[Work item] Write down exactly what lies from the line containing "Instruction: Click the" to the end of the records, inclusive, and omit the pictures.

Content starts

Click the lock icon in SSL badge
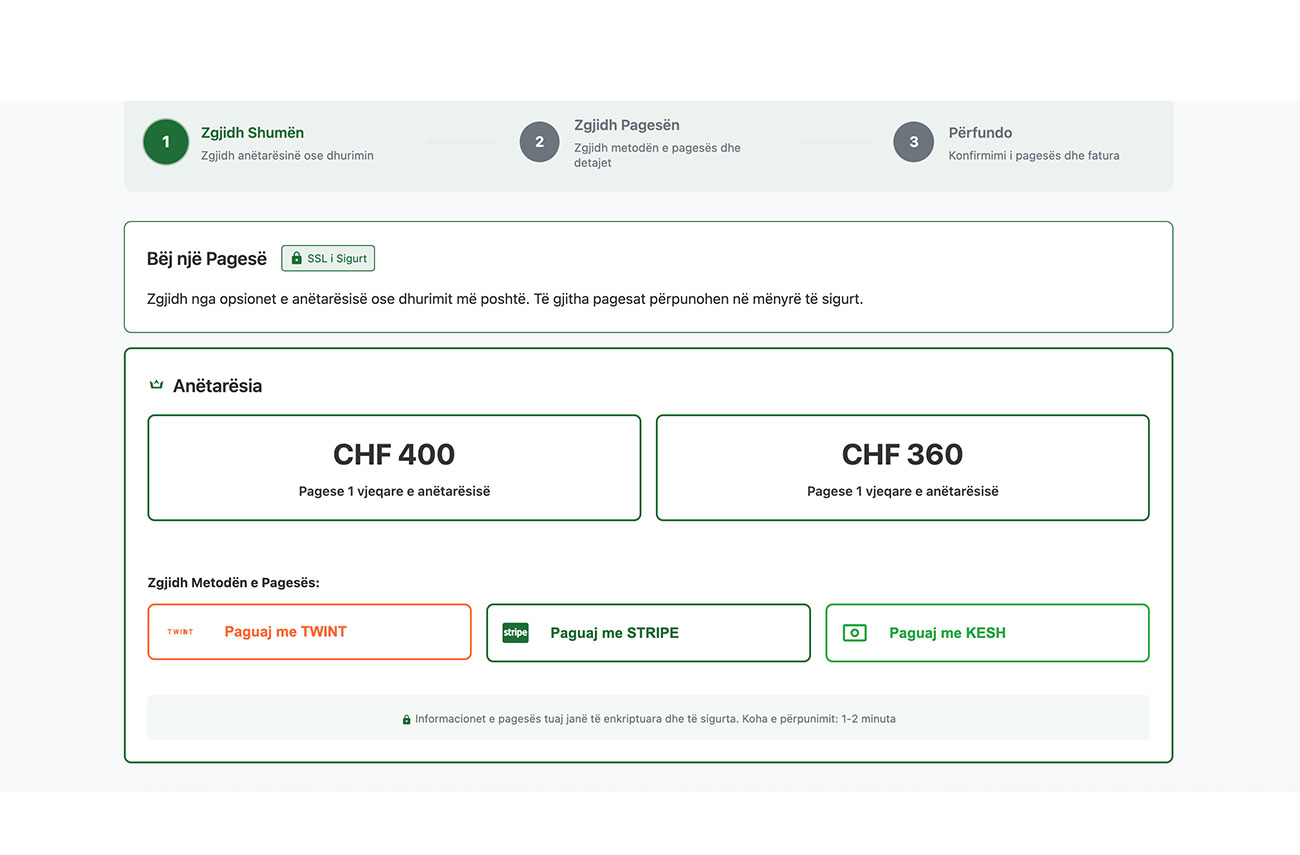This screenshot has height=855, width=1300. pyautogui.click(x=296, y=258)
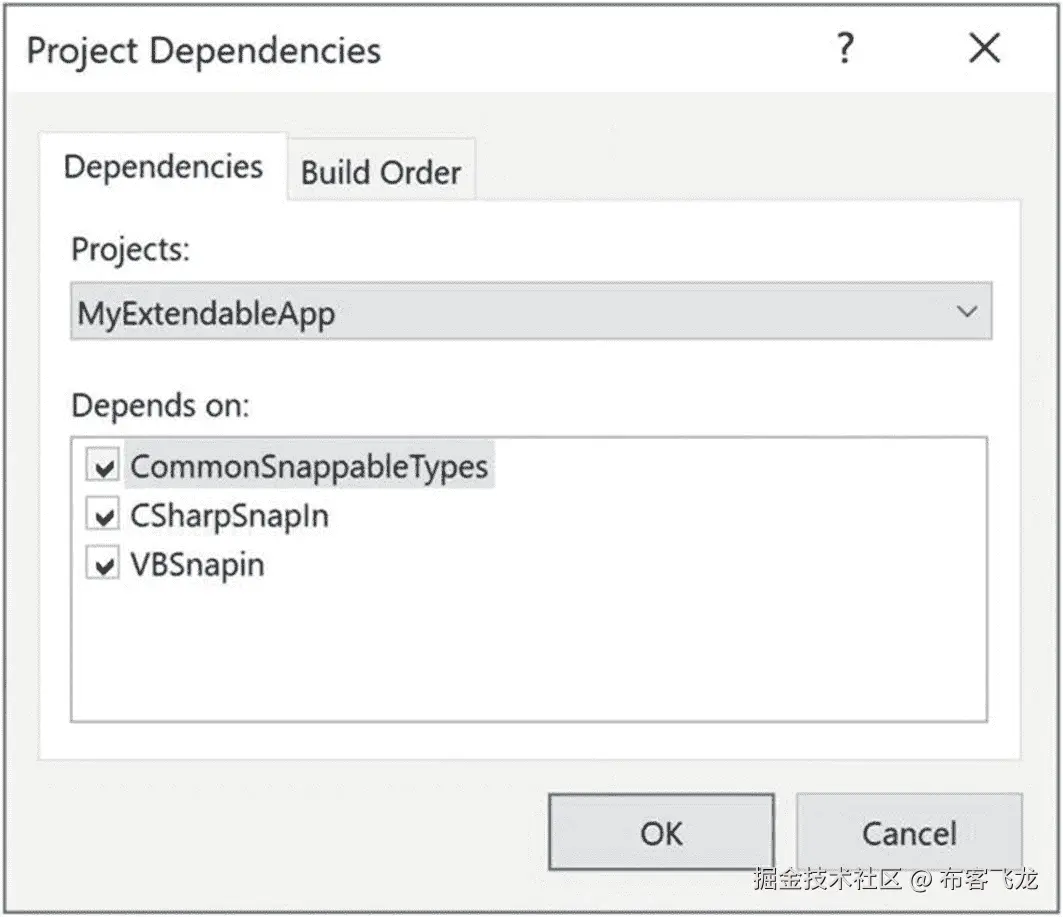Image resolution: width=1063 pixels, height=917 pixels.
Task: Select the VBSnapin list item text
Action: point(197,566)
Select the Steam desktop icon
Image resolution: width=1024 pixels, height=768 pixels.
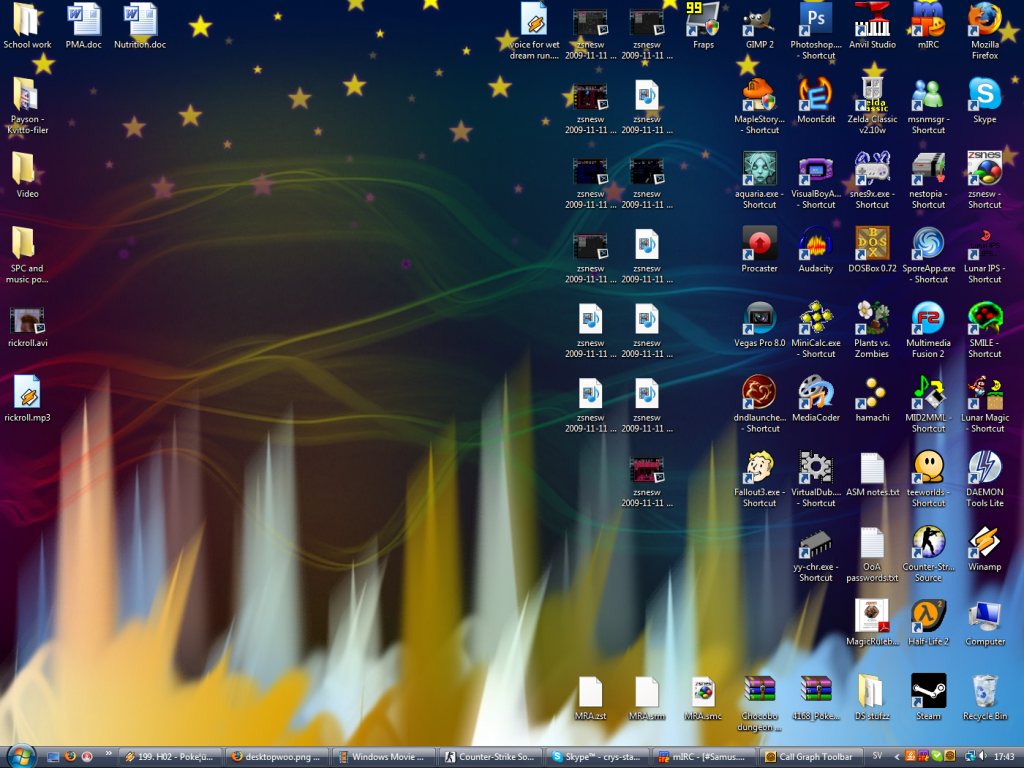[928, 692]
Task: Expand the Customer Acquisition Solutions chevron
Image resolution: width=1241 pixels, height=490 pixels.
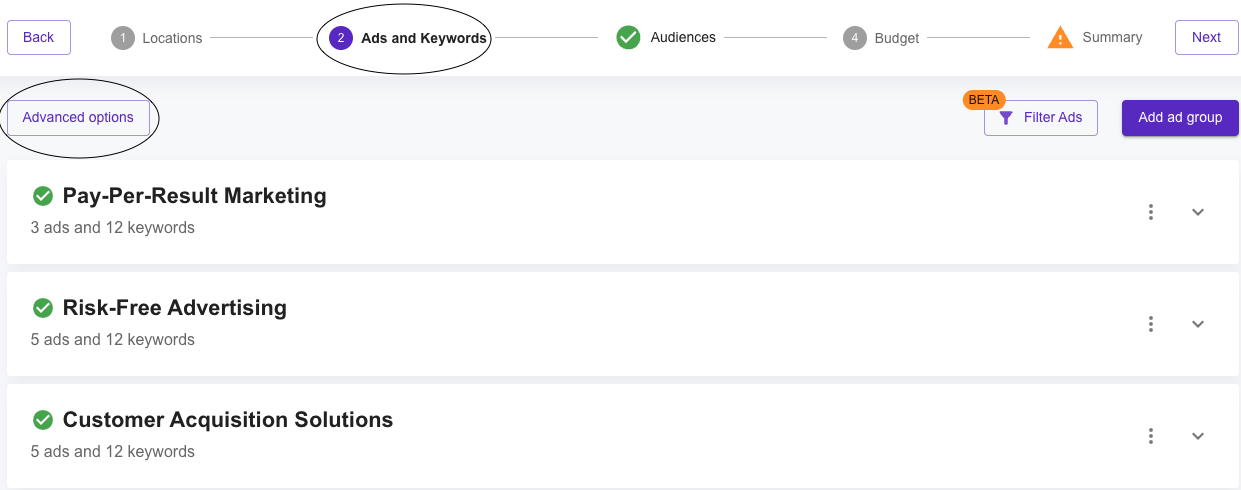Action: (1198, 436)
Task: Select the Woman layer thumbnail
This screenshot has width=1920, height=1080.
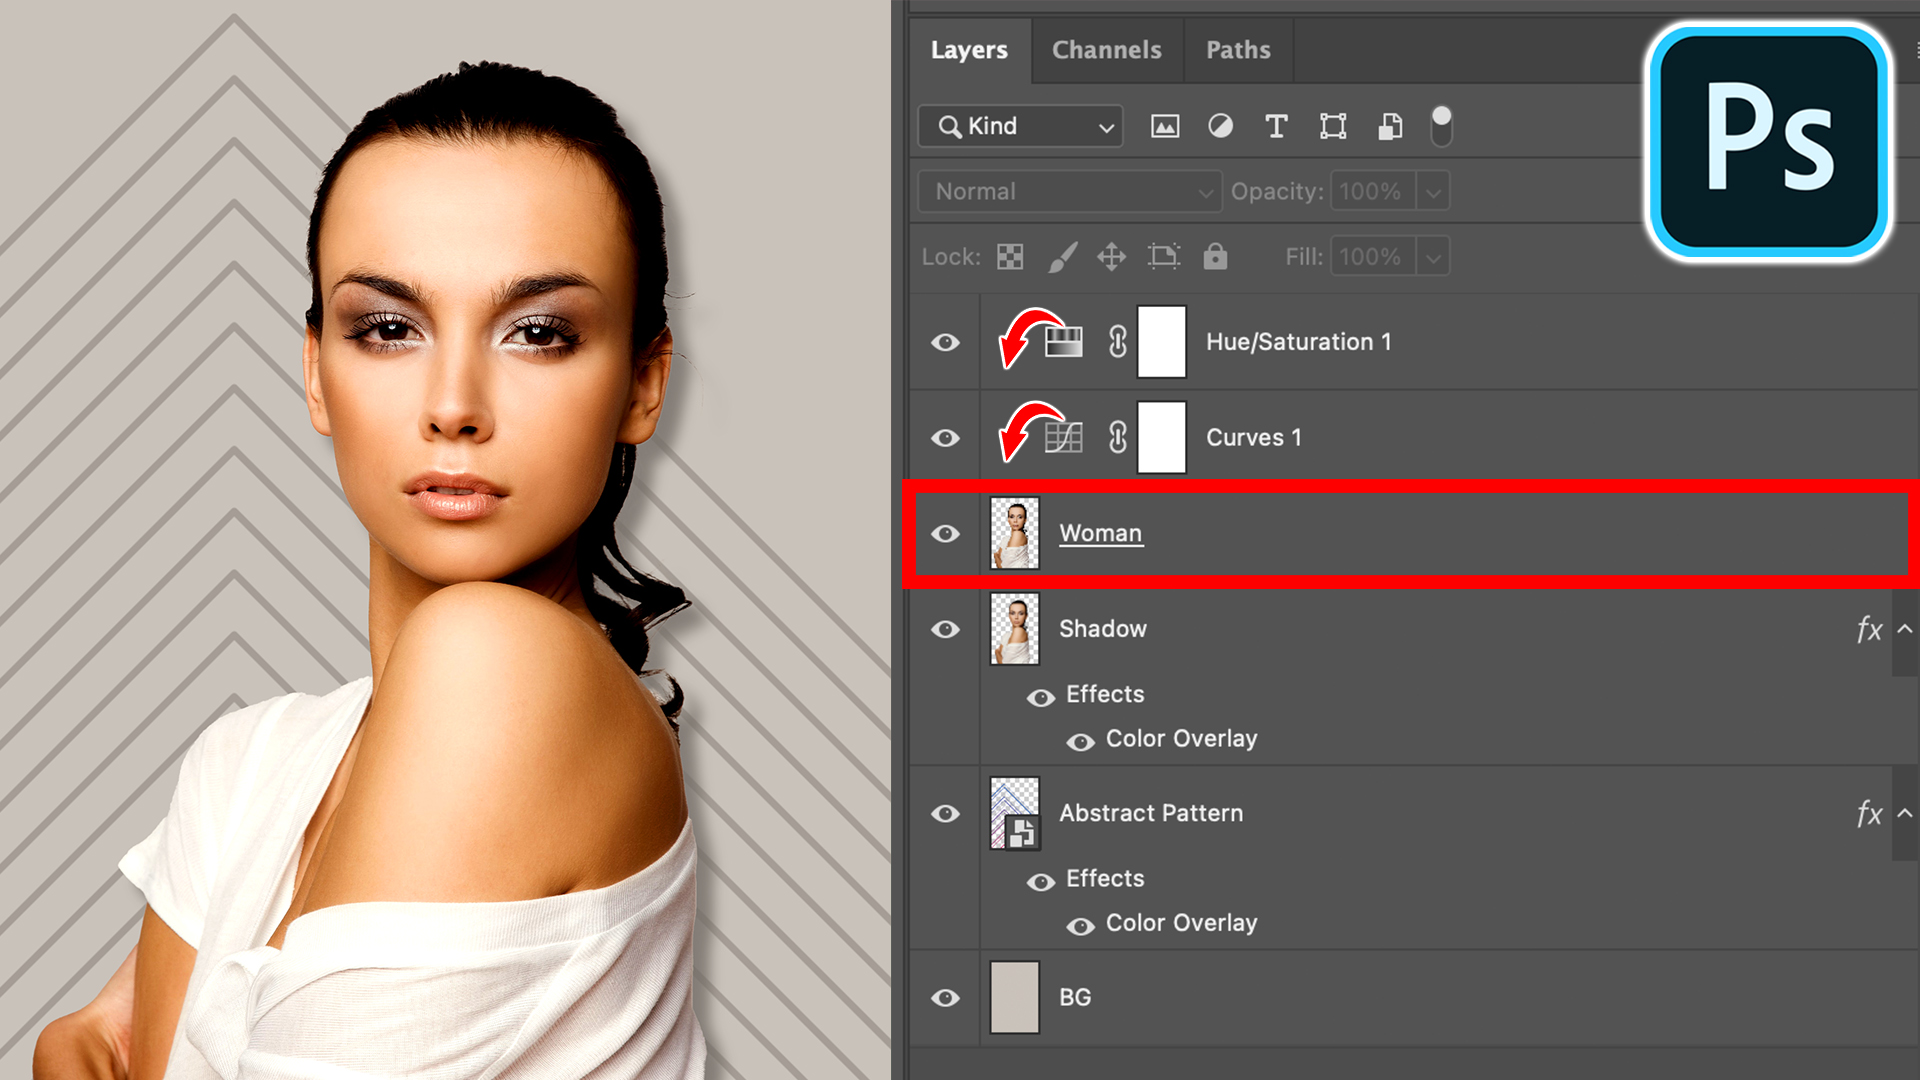Action: coord(1014,533)

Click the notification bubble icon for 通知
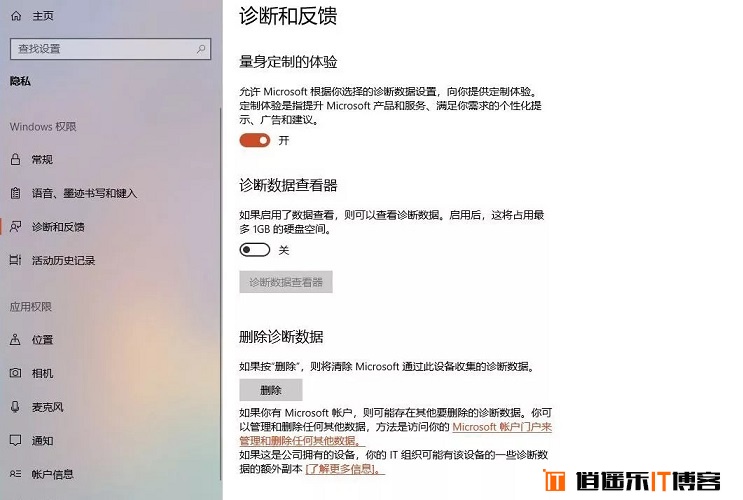click(16, 440)
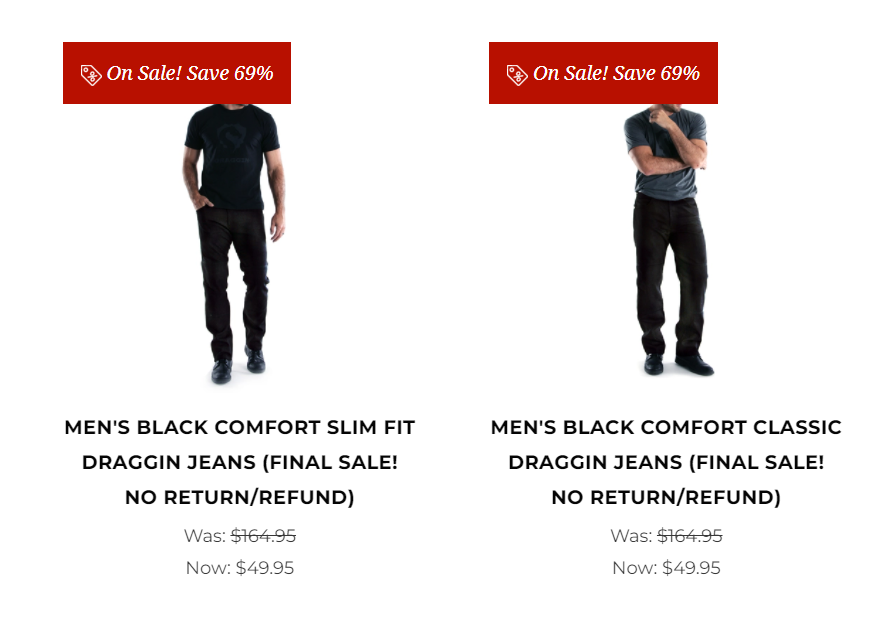Click the $49.95 sale price for Classic jeans
Viewport: 894px width, 622px height.
[691, 568]
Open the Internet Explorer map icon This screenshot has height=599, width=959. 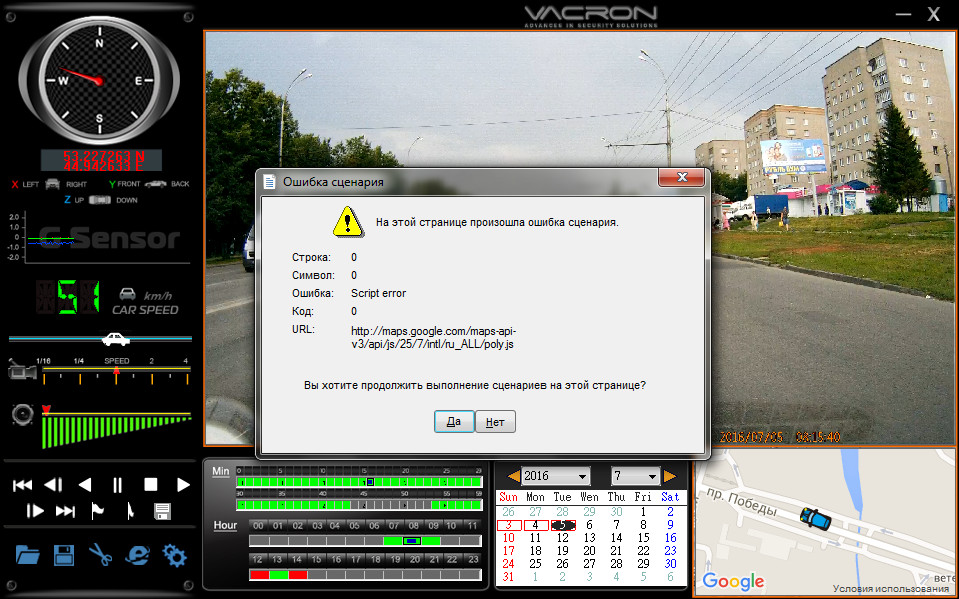(x=138, y=555)
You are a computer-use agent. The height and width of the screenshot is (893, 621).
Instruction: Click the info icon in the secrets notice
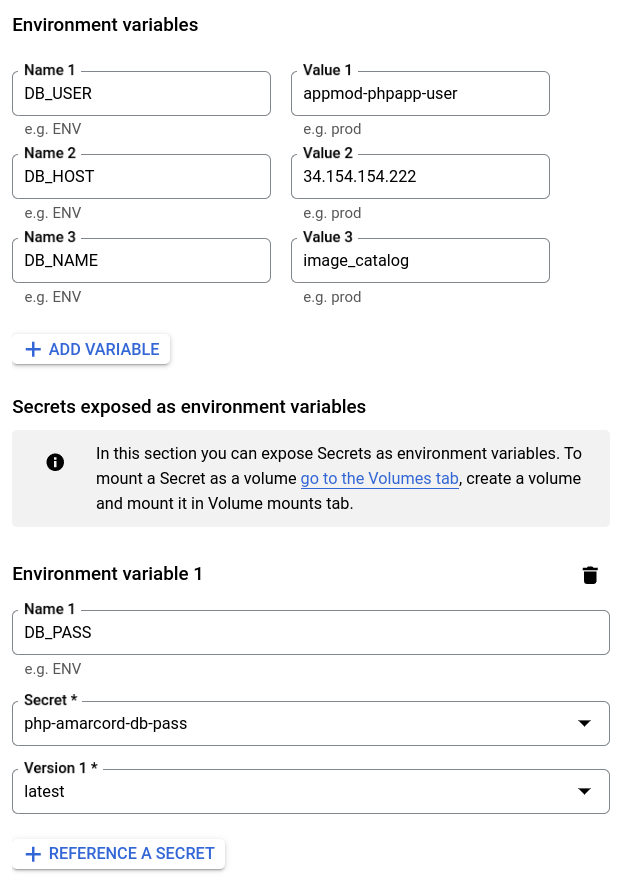pos(55,462)
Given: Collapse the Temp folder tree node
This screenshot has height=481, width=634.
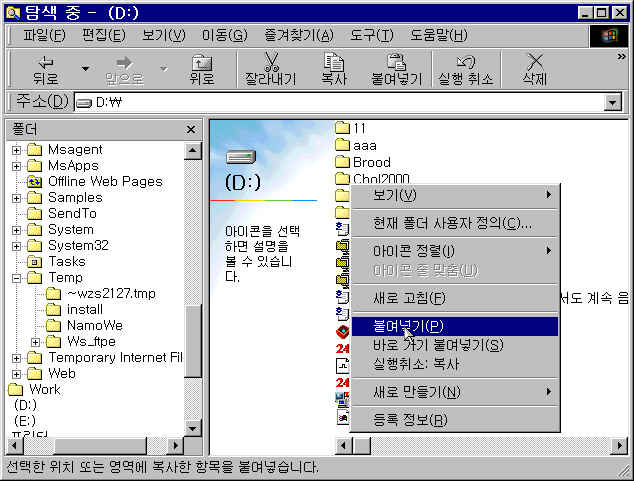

Content ends

[Written answer]
Instruction: Click the info icon in the secrets notice
pos(55,462)
Given: Collapse the Temp folder tree node
This screenshot has height=481, width=634.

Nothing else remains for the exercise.